Getting back to this museum, yes it is an important topic, and a field in in which expression and understanding may be challenging and difficult. There may be great value there, and I would hope everyone keeps an open mind until they have seen the work for themselves. But at the same time, a free society has every right to have standards.
In my own personal experience, covering two decades of involvement with experimental arts organizations, I find that the biggest problem with work centered around issues of sexuality is that it tends to be insufferably uncreative and boring. It's as though the artist thought that just making a statement about sexuality is enough. I trust that Ms. Henkel has culled out such tripe.
Excellent points GrandmaCrabby in your last paragraph especially. Thank you Kristen for highlighting Laura Henkel, she is an intelligent and delightful diplomat and I trust her implicitly.
Laura Henkel is hot!
Sounds like something we will go in see the next time we are in Las Vegas.
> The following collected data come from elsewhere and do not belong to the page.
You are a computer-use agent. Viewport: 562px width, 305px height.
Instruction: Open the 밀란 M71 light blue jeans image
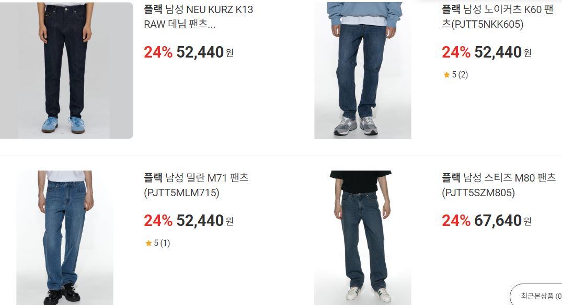[x=65, y=238]
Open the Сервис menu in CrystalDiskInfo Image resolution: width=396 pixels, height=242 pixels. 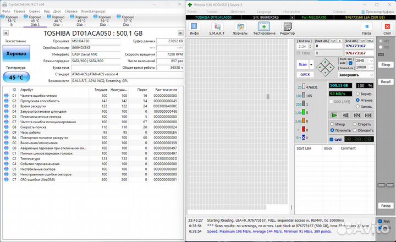(34, 10)
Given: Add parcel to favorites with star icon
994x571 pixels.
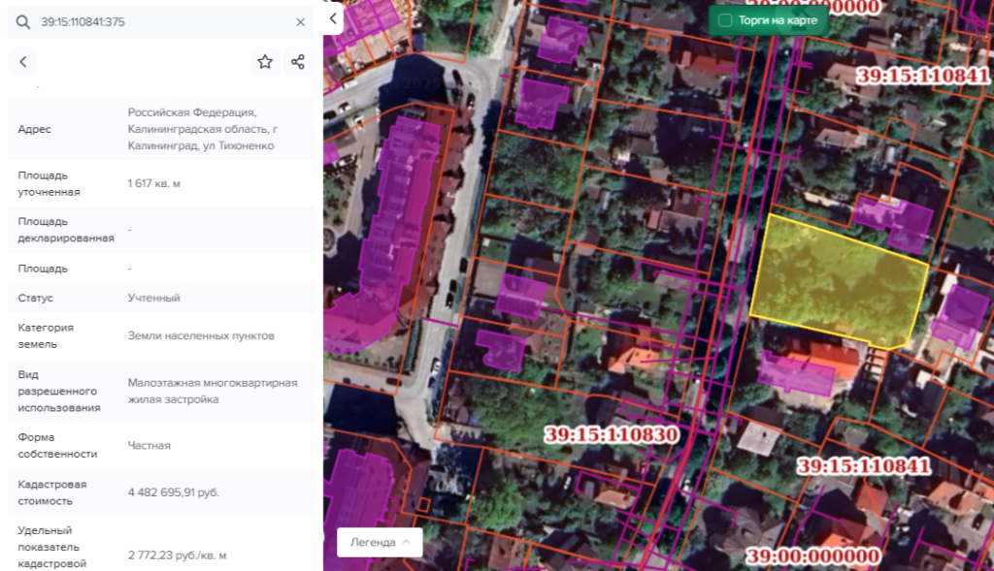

Kudos to Laura Henkel for trying to do something brave and different here. I wish her lots of luck, because in this country anything approaching or discussing the subject of sexuality in an honest manner is frowned upon. We are such hypocrites in the U.S. I was born and raised in the L.A. area, and they used to have a Erotic Museum on Hollywood Blvd., but I think it succumbed more to bad location and lack of funds rather than to public outcry or disapproval. I am thinking about becoming a volunteer for the Vegas museum and lending my support.